A desagradável conjunção de todas estas evoluções parece estar levando a uma profecia auto-realizável. Intensificam-se assim, os boatos sobre pedido de socorro do governo de Lisboa ao Mecanismo Europeu de Apoio. Aliás, a S&P avalia que, para Portugal, não é suficiente um socorro assim, porque necessitará, além disso, também da reestruturação de sua dívida.

Entretanto, o Premiê demissionário, José Sócrates, que exerce mandato transitório, comprometeu-se e insiste que impedirá Portugal de pedir socorro ao Mecanismo Europeu de Apoio.

"Conheço muito bem o que aconteceu na Grécia e na Irlanda e não desejo que meus compatriotas padeçam, semelhantemente, como os gregos e os irlandeses", disse caracteristicamente Sócrates na recente Reunião de Cúpula dos 27 chefes de Estado e de Governo da União Européia. Como, aliás, esclareceu o ministro de Economia, Fernando Teixeira dos Santos: "O Governo Sócrates não tem autoridade para negociar uma ajuda externa".

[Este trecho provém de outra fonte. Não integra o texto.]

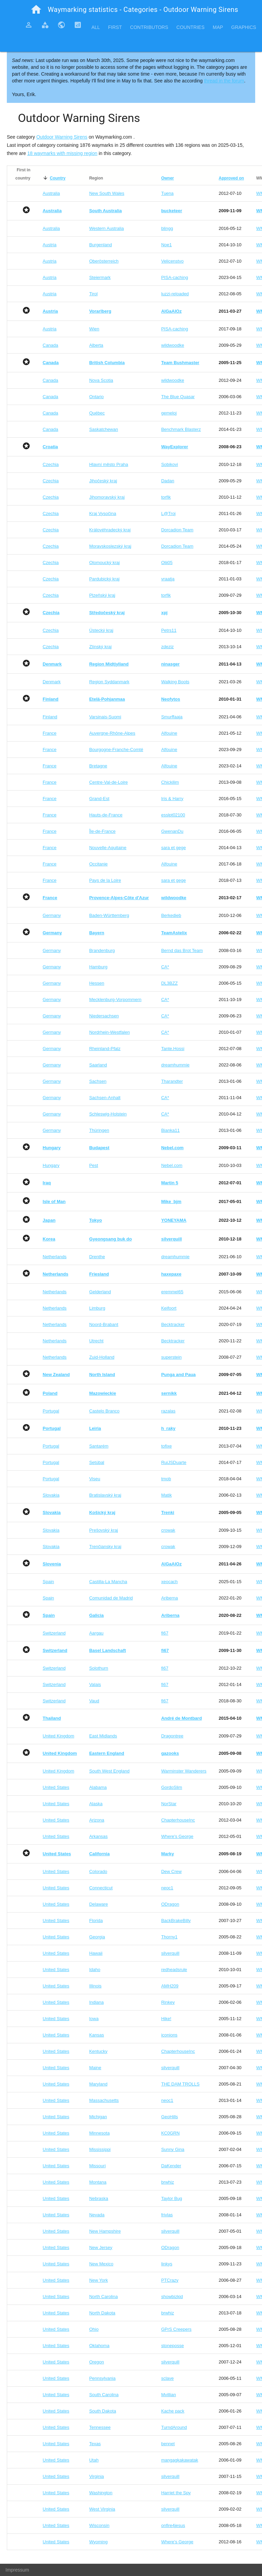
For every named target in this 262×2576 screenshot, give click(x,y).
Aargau (96, 1633)
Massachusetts (104, 2100)
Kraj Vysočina (102, 513)
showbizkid (172, 2296)
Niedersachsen (104, 1015)
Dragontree (172, 1735)
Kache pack (172, 2411)
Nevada (96, 2214)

Muito bem. Tanto Sócrates, quanto Teixeira dos Santos estão no exercício de cargos de primeiro-ministro e ministro de Economia, respectivamente, em governo de transição, consequentemente, sem poder de decisão.

Além disso, Sócrates demitiu-se porque os partidos do Parlamento de Portugal, liderados pelos social-democratas, vetaram, por unanimidade, o quarto pacote de medidas de frugalidade que havia sido formulado sob a orientação do Fundo Monetário Internacional (FMI), Banco Central Europeu (BCE) e União Européia (UE). O objetivo de Sócrates era evitar o programa de apoio, atuando preventivamente com medidas de "filosofia análoga".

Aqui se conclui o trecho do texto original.